-
按照教程Part 1: Using YouTube’s Python API for Data Science申请YouTube API Key
-
按照教程Where to download your_client_secret_File.json file下载your_client_secret_File.json file
YouTube提供了多种视频爬取方式,以其中两种为例:一种是通过search query;一种是通过videoId。
youtube_videos.py函数定义如下:
# -*- coding: utf-8 -*-
# Sample Python code for youtube.channels.list
# See instructions for running these code samples locally:
# https://developers.google.com/explorer-help/guides/code_samples#python
import os
import google_auth_oauthlib.flow
import googleapiclient.discovery
import googleapiclient.errors
scopes = ["https://www.googleapis.com/auth/youtube.readonly"]
def main():
# Disable OAuthlib's HTTPS verification when running locally.

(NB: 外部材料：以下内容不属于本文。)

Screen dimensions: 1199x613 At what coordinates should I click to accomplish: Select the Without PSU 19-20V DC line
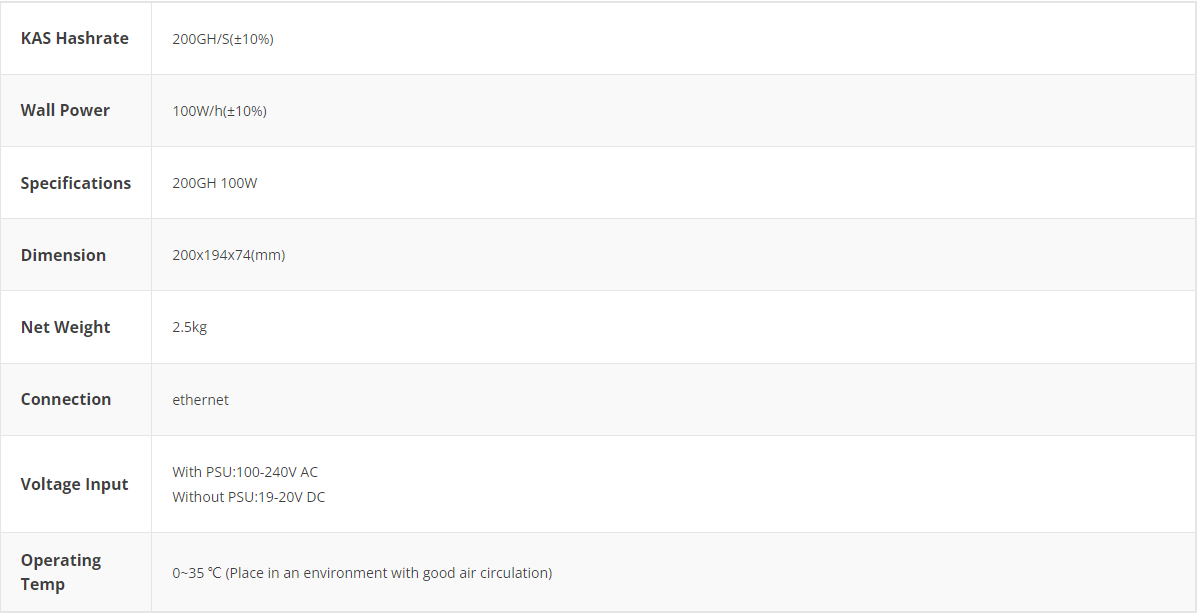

# *DO NOT* leave this option enabled in production.
os.environ["OAUTHLIB_INSECURE_TRANSPORT"] = "1"
api_service_name = "youtube"
api_version = "v3"
client_secrets_file = "client_secret.json"
# Get credentials and create an API client
flow = google_auth_oauthlib.flow.InstalledAppFlow.from_client_secrets_file(
client_secrets_file, scopes)
credentials = flow.run_console()
youtube = googleapiclient.discovery.build(
api_service_name, api_version, credentials=credentials)
## please see the link: https://developers.google.com/youtube/v3/docs to get more ways to use this API
## search query
# API only allow maxResults in range [0, 50]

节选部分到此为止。